### TASK GOAL
As the answer, give a copy of each line below that includes the word "computer".
▬▬▬
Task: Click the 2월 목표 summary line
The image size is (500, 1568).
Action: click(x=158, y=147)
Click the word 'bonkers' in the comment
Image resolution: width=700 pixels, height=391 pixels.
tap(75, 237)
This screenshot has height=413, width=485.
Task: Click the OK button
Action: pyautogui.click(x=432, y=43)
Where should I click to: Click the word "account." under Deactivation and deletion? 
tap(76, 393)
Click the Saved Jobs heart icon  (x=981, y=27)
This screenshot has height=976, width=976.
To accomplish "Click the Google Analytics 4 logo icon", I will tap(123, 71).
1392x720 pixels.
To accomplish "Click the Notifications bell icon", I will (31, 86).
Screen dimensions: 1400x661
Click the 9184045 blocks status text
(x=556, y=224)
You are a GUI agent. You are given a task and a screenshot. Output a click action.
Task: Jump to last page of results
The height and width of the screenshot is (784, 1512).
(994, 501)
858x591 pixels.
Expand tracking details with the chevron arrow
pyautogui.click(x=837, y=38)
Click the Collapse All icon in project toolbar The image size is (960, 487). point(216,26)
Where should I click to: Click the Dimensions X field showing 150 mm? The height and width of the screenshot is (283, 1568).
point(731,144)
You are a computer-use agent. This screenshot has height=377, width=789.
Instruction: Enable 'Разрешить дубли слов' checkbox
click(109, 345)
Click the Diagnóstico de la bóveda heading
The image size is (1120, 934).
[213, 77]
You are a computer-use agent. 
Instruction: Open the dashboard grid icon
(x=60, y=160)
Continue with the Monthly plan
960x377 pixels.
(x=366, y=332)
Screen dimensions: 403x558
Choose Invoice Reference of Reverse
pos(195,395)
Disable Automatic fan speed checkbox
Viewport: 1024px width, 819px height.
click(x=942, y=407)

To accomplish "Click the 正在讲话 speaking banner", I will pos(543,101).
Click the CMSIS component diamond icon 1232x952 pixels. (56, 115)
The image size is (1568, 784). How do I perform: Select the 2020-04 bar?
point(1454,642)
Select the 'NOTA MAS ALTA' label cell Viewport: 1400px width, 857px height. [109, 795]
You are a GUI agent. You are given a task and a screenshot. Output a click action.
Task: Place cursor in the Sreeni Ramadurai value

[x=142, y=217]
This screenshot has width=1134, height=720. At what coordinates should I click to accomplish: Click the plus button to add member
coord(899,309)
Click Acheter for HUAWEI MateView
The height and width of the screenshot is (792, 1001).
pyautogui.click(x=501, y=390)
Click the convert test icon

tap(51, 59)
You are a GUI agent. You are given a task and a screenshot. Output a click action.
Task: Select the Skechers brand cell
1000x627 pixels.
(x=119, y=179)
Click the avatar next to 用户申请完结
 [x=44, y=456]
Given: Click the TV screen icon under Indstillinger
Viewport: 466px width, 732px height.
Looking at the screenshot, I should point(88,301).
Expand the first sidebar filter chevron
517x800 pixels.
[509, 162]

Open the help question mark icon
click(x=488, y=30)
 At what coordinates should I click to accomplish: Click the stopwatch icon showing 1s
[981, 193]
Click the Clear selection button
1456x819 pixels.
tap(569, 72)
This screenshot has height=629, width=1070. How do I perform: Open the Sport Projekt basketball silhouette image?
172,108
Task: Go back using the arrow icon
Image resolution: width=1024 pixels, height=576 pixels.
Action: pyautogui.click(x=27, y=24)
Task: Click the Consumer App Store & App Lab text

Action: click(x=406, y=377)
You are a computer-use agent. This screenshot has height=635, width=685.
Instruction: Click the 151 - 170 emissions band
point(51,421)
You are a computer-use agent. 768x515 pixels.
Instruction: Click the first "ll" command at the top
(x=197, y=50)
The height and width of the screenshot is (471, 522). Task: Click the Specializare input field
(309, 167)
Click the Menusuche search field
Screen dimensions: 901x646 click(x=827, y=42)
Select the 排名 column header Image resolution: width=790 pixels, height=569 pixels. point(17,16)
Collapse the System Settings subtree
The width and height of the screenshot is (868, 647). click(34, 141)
▬▬▬
### YOUR SOLUTION
You are a computer-use agent. This screenshot has height=377, width=789.
You are a computer-use agent. 
You are a computer-use agent. This screenshot has height=635, width=685.
You are a computer-use agent. 768x515 pixels.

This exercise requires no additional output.